Dataset excerpts

#####

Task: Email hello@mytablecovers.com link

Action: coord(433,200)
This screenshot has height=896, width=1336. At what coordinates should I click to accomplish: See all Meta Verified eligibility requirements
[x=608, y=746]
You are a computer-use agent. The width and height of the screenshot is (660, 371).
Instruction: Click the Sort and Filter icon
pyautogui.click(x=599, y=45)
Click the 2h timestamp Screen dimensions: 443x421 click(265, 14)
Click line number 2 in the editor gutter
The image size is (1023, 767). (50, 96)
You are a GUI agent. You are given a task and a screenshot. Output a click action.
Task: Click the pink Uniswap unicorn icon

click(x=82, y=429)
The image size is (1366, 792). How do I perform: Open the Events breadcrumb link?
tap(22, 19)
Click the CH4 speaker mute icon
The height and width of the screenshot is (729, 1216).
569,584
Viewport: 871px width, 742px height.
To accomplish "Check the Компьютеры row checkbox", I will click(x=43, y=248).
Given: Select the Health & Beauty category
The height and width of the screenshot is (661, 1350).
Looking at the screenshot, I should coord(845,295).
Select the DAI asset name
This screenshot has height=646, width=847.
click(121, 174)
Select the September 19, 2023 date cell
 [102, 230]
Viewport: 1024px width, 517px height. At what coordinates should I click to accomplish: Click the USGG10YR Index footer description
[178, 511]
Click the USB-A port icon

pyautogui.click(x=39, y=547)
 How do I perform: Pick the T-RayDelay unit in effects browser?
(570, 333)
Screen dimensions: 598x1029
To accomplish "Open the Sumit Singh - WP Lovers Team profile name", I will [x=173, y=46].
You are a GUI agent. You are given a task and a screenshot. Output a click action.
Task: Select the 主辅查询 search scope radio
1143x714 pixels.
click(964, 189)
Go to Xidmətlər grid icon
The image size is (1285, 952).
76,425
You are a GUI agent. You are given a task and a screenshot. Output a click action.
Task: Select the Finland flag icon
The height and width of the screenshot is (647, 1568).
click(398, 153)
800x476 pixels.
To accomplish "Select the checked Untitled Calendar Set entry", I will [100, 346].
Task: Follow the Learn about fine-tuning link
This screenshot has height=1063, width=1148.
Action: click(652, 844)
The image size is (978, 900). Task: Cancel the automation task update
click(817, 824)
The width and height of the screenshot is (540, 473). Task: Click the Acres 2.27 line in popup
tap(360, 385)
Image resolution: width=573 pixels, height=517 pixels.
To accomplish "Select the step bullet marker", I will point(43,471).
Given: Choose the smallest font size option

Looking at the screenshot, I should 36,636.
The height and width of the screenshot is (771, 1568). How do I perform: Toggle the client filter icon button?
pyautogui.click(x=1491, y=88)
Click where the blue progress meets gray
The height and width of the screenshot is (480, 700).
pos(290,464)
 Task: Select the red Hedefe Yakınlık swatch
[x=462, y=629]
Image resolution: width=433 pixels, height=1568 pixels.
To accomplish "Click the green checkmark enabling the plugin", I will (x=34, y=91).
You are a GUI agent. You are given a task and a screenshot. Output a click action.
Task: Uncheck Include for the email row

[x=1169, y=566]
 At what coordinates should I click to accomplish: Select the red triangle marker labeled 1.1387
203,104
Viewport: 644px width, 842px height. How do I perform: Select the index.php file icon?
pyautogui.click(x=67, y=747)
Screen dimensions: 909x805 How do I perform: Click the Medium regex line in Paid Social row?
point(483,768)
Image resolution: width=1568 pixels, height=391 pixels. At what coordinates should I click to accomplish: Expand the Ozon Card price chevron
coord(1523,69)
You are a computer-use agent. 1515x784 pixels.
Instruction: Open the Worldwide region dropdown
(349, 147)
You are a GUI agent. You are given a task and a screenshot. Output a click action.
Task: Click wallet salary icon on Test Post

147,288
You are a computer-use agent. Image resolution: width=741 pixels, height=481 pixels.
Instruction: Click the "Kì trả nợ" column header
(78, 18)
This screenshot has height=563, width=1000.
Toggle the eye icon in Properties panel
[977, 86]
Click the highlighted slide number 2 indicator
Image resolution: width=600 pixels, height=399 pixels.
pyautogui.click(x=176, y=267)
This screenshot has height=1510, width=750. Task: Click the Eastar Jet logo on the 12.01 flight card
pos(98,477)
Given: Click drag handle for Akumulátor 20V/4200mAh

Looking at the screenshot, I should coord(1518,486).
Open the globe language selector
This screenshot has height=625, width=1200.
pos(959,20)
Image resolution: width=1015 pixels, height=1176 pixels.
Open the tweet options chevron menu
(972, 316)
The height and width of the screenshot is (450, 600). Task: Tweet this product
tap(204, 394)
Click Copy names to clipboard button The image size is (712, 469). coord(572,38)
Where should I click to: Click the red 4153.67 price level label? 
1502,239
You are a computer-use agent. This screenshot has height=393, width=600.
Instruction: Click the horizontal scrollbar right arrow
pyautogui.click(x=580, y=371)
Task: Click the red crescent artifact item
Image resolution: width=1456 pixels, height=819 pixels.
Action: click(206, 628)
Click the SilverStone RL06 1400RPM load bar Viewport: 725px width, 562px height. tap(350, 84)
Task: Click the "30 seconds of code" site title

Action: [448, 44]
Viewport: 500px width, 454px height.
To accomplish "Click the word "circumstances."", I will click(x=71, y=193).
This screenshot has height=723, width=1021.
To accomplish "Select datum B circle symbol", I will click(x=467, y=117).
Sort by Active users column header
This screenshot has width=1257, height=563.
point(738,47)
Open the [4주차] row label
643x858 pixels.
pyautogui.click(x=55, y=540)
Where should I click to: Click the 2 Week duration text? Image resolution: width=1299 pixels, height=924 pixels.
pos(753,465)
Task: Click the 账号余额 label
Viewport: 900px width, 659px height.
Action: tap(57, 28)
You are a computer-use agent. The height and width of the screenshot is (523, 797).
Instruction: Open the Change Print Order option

#####

▸ **Exercise directions**
Each record must be returned exactly as it is written.

▸ **Answer for the task**
Task: Email hello@mytablecovers.com link

Action: coord(433,200)
This screenshot has height=896, width=1336. At what coordinates should I click to accomplish: See all Meta Verified eligibility requirements
[x=608, y=746]
You are a computer-use agent. The width and height of the screenshot is (660, 371).
Instruction: Click the Sort and Filter icon
pyautogui.click(x=599, y=45)
Click the 2h timestamp Screen dimensions: 443x421 click(265, 14)
Click line number 2 in the editor gutter
The image size is (1023, 767). (50, 96)
You are a GUI agent. You are given a task and a screenshot. Output a click action.
Task: Click the pink Uniswap unicorn icon

click(x=82, y=429)
The image size is (1366, 792). How do I perform: Open the Events breadcrumb link?
tap(22, 19)
Click the CH4 speaker mute icon
The height and width of the screenshot is (729, 1216).
569,584
Viewport: 871px width, 742px height.
To accomplish "Check the Компьютеры row checkbox", I will click(x=43, y=248).
Given: Select the Health & Beauty category
The height and width of the screenshot is (661, 1350).
Looking at the screenshot, I should coord(845,295).
Select the DAI asset name
This screenshot has height=646, width=847.
click(121, 174)
Select the September 19, 2023 date cell
 [102, 230]
Viewport: 1024px width, 517px height. At what coordinates should I click to accomplish: Click the USGG10YR Index footer description
[178, 511]
Click the USB-A port icon

pyautogui.click(x=39, y=547)
 How do I perform: Pick the T-RayDelay unit in effects browser?
(570, 333)
Screen dimensions: 598x1029
To accomplish "Open the Sumit Singh - WP Lovers Team profile name", I will [x=173, y=46].
You are a GUI agent. You are given a task and a screenshot. Output a click action.
Task: Select the 主辅查询 search scope radio
1143x714 pixels.
click(964, 189)
Go to Xidmətlər grid icon
The image size is (1285, 952).
76,425
You are a GUI agent. You are given a task and a screenshot. Output a click action.
Task: Select the Finland flag icon
The height and width of the screenshot is (647, 1568).
click(398, 153)
800x476 pixels.
To accomplish "Select the checked Untitled Calendar Set entry", I will [100, 346].
Task: Follow the Learn about fine-tuning link
This screenshot has height=1063, width=1148.
Action: click(652, 844)
The image size is (978, 900). Task: Cancel the automation task update
click(817, 824)
The width and height of the screenshot is (540, 473). Task: Click the Acres 2.27 line in popup
tap(360, 385)
Image resolution: width=573 pixels, height=517 pixels.
To accomplish "Select the step bullet marker", I will point(43,471).
Given: Choose the smallest font size option

Looking at the screenshot, I should 36,636.
The height and width of the screenshot is (771, 1568). How do I perform: Toggle the client filter icon button?
pyautogui.click(x=1491, y=88)
Click where the blue progress meets gray
The height and width of the screenshot is (480, 700).
pos(290,464)
 Task: Select the red Hedefe Yakınlık swatch
[x=462, y=629]
Image resolution: width=433 pixels, height=1568 pixels.
To accomplish "Click the green checkmark enabling the plugin", I will (x=34, y=91).
You are a GUI agent. You are given a task and a screenshot. Output a click action.
Task: Uncheck Include for the email row

[x=1169, y=566]
 At what coordinates should I click to accomplish: Select the red triangle marker labeled 1.1387
203,104
Viewport: 644px width, 842px height. How do I perform: Select the index.php file icon?
pyautogui.click(x=67, y=747)
Screen dimensions: 909x805 How do I perform: Click the Medium regex line in Paid Social row?
point(483,768)
Image resolution: width=1568 pixels, height=391 pixels. At what coordinates should I click to accomplish: Expand the Ozon Card price chevron
coord(1523,69)
You are a computer-use agent. 1515x784 pixels.
Instruction: Open the Worldwide region dropdown
(349, 147)
You are a GUI agent. You are given a task and a screenshot. Output a click action.
Task: Click wallet salary icon on Test Post

147,288
You are a computer-use agent. Image resolution: width=741 pixels, height=481 pixels.
Instruction: Click the "Kì trả nợ" column header
(78, 18)
This screenshot has height=563, width=1000.
Toggle the eye icon in Properties panel
[977, 86]
Click the highlighted slide number 2 indicator
Image resolution: width=600 pixels, height=399 pixels.
pyautogui.click(x=176, y=267)
This screenshot has height=1510, width=750. Task: Click the Eastar Jet logo on the 12.01 flight card
pos(98,477)
Given: Click drag handle for Akumulátor 20V/4200mAh

Looking at the screenshot, I should coord(1518,486).
Open the globe language selector
This screenshot has height=625, width=1200.
pos(959,20)
Image resolution: width=1015 pixels, height=1176 pixels.
Open the tweet options chevron menu
(972, 316)
The height and width of the screenshot is (450, 600). Task: Tweet this product
tap(204, 394)
Click Copy names to clipboard button The image size is (712, 469). coord(572,38)
Where should I click to: Click the red 4153.67 price level label? 
1502,239
You are a computer-use agent. This screenshot has height=393, width=600.
Instruction: Click the horizontal scrollbar right arrow
pyautogui.click(x=580, y=371)
Task: Click the red crescent artifact item
Image resolution: width=1456 pixels, height=819 pixels.
Action: click(206, 628)
Click the SilverStone RL06 1400RPM load bar Viewport: 725px width, 562px height. tap(350, 84)
Task: Click the "30 seconds of code" site title

Action: [448, 44]
Viewport: 500px width, 454px height.
To accomplish "Click the word "circumstances."", I will click(x=71, y=193).
This screenshot has height=723, width=1021.
To accomplish "Select datum B circle symbol", I will click(x=467, y=117).
Sort by Active users column header
This screenshot has width=1257, height=563.
point(738,47)
Open the [4주차] row label
643x858 pixels.
pyautogui.click(x=55, y=540)
Where should I click to: Click the 2 Week duration text? Image resolution: width=1299 pixels, height=924 pixels.
pos(753,465)
Task: Click the 账号余额 label
Viewport: 900px width, 659px height.
Action: tap(57, 28)
You are a computer-use agent. The height and width of the screenshot is (523, 797).
Instruction: Open the Change Print Order option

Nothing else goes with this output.